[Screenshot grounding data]
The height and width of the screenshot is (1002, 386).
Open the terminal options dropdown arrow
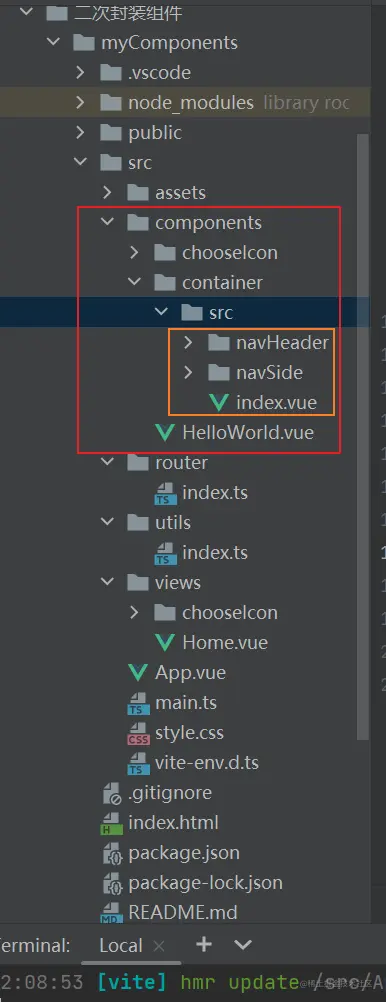pyautogui.click(x=243, y=944)
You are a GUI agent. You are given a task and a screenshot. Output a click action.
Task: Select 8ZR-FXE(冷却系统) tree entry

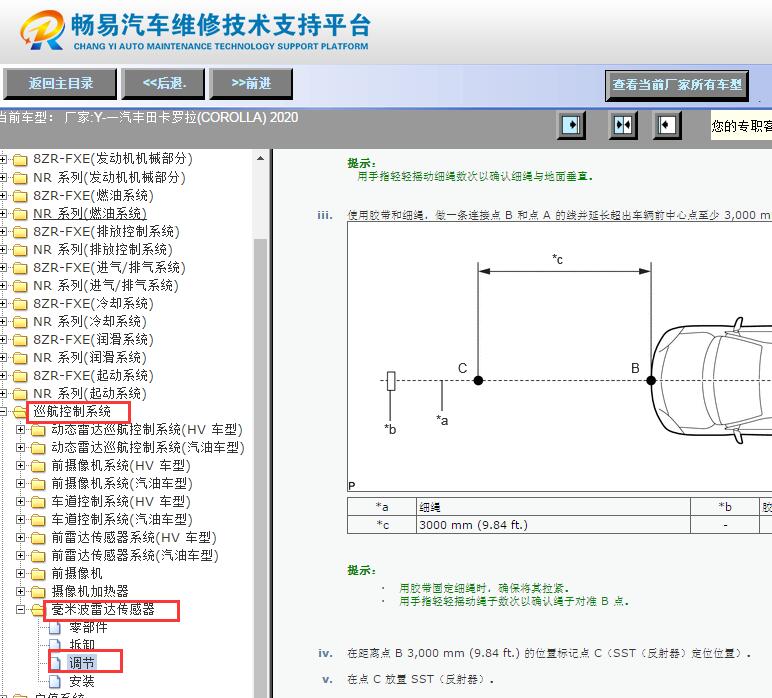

* _Exercise requirements_: Your copy should match the data above exactly, apart from the pictures.

* _Output for this exercise_:
The height and width of the screenshot is (1002, 386).
Open the terminal options dropdown arrow
pyautogui.click(x=243, y=944)
You are a GUI agent. You are given a task and a screenshot. Output a click action.
Task: Select 8ZR-FXE(冷却系统) tree entry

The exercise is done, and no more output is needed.